A JAX-native multi-agent grid world reinforcement learning library

Python 3.12+ JAX License: MIT


Features

  • JAX-Native — All operations are pure JAX, fully JIT-compilable for maximum performance
  • Multi-Agent First — Designed from the ground up for multi-agent reinforcement learning (MARL)
  • Functional API — Explicit state management with no hidden side effects
  • Vectorizable — Full vmap support for parallel environment rollouts
  • Fair Collision Resolution — Random tie-breaking for agent collisions (not index-priority)
  • Beautiful Rendering — Sprite-based renderer using the 0x72 DungeonTileset II

Installation

# Basic installation
pip install grimax

# With GIF rendering support
pip install "grimax[gif]"

# Development installation
pip install "grimax[dev]"

From Source

git clone https://github.com/noahfarr/grimax.git
cd grimax
pip install -e .

Quick Start

import jax
import grimax

# Create a multi-agent environment
env = grimax.make("CooperativeButtonPress-v1")

# Initialize
key = jax.random.PRNGKey(42)
state, timestep = env.init(key)

# Run a step with actions for all agents
key, step_key = jax.random.split(key)
actions = jax.numpy.array([0, 1, 2])  # One action per agent
state, timestep = env.step(step_key, state, actions)

# Access results
observation = timestep.observation  # (num_agents, view_size, view_size, 3)
reward = timestep.reward            # (num_agents,)
done = timestep.done                # boolean

JIT Compilation & Vectorization

Grimax is designed for high-performance MARL research. Both init and step are fully JIT-compilable:

import jax
import grimax

env = grimax.make("CooperativeButtonPress-v1")

# JIT compile for faster execution
@jax.jit
def run_episode(key):
    state, timestep = env.init(key)

    def step_fn(carry, _):
        state, key = carry
        key, step_key, action_key = jax.random.split(key, 3)
        # Random actions for all agents
        actions = jax.random.randint(action_key, (3,), 0, 4)
        state, timestep = env.step(step_key, state, actions)
        return (state, key), timestep.reward.sum()

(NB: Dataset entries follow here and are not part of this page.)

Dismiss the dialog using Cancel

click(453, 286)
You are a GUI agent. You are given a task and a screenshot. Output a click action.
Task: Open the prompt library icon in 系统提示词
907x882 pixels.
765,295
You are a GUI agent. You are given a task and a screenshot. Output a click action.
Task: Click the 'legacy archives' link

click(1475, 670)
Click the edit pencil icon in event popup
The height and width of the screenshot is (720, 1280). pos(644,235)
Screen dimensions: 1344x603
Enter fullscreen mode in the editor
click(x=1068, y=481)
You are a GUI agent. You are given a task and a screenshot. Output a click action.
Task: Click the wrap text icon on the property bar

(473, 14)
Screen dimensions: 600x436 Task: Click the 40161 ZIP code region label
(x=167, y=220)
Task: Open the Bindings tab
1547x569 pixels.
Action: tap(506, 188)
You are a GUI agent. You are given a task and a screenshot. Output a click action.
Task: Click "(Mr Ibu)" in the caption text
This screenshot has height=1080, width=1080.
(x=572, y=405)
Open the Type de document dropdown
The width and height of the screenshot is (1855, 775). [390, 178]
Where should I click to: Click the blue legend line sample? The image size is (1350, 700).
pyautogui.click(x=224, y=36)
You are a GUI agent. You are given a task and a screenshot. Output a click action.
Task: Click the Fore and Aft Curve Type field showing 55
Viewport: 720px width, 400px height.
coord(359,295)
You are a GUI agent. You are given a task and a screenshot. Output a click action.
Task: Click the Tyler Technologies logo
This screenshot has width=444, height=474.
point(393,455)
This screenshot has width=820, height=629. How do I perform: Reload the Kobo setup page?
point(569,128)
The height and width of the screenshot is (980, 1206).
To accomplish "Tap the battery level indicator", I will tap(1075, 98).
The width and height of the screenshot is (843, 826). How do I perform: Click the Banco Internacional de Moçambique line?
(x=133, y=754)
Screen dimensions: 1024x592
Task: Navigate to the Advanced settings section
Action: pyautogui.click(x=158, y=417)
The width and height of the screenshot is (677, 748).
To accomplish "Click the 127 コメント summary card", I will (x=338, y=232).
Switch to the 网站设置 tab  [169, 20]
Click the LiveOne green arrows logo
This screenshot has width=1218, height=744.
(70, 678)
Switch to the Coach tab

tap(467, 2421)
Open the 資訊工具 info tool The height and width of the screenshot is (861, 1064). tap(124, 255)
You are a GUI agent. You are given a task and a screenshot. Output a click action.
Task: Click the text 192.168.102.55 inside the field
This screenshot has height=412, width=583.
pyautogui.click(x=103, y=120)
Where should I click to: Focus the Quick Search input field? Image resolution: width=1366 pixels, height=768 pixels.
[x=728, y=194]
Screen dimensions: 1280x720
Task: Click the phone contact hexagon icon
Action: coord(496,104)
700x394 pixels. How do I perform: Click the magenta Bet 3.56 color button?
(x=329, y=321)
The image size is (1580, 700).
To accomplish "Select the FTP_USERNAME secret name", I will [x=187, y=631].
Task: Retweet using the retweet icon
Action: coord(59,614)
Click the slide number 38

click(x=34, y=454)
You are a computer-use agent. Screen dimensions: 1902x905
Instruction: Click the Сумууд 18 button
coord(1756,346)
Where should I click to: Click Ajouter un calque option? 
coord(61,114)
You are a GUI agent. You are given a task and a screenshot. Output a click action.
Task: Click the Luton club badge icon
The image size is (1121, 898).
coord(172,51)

    (final_state, _), rewards = jax.lax.scan(step_fn, (state, key), None, length=100)
    return rewards.sum()

# Vectorize across multiple environments
@jax.jit
@jax.vmap
def batch_init(keys):
    return env.init(keys)

keys = jax.random.split(jax.random.PRNGKey(0), 1024)
states, timesteps = batch_init(keys)  # 1024 parallel environments!

Environments

Cooperative Button Press

A multi-agent collaborative environment where agents must press their respective colored buttons to complete the task.

# Default: 3 agents
env = grimax.make("CooperativeButtonPress-v1")

# Custom agent count
env = grimax.make("CooperativeButtonPress-v1", num_agents=2)
env = grimax.make("CooperativeButtonPress-v1", num_agents=4)

Environment Details:

  • Grid size: 10x10
  • Observation: 7x7 egocentric view per agent
  • Horizon: 200 steps
  • Goal: All agents must stand on their color-matched buttons simultaneously
  • Collision handling: Random tie-breaking (fair for all agents)

Custom Parameters

Override default parameters when creating environments:

env = grimax.make(
    "CooperativeButtonPress-v1",
    grid_size=12,
    num_agents=5,
    horizon=100,
    view_size=5,
    goal_reward=10.0,
    step_penalty=-0.01,
    collision_penalty=-0.1,
)

Rendering

Grimax includes a JAX-native sprite renderer:

from grimax import Renderer

# Create renderer from tileset
renderer = Renderer.from_tileset()

# Render state to RGB image
rgb_image = renderer.render(state)  # (height, width, 3) uint8 array

Trajectory Rendering

Render full trajectories as GIFs (requires grimax[gif]):

from grimax.rendering import render_trajectory

render_trajectory(
    renderer,
    states,
    output_path="trajectory.gif",
    fps=10,
)

Wrappers

Auto Reset

Automatically reset the environment when an episode ends:

from grimax.wrappers import AutoResetWrapper

env = grimax.make("CooperativeButtonPress-v1")
env = AutoResetWrapper(env)

Gymnax Compatibility

Make Grimax environments compatible with Gymnax/Memorax:

from grimax.wrappers import MultiAgentGymnaxWrapper

env = grimax.make("CooperativeButtonPress-v1")
env = MultiAgentGymnaxWrapper(env)

Flatten Observations

Flatten observations for MLP-based policies:

from grimax.wrappers import FlattenMultiAgentObservationWrapper

env = grimax.make("CooperativeButtonPress-v1")
env = AutoResetWrapper(env)
env = MultiAgentGymnaxWrapper(env)
env = FlattenMultiAgentObservationWrapper(env)

Actions

Grimax supports 4 discrete actions:

Action ID Description
MOVE_UP 0 Move one cell up
MOVE_RIGHT 1 Move one cell right
MOVE_DOWN 2 Move one cell down
MOVE_LEFT 3 Move one cell left

Observations

Observations are egocentric views of the grid, encoded as a 3-channel array:

  • Channel 0: Entity type (wall, floor, agent, button, etc.)
  • Channel 1: Entity color (8 colors available)
  • Channel 2: Entity state (e.g., button pressed/unpressed)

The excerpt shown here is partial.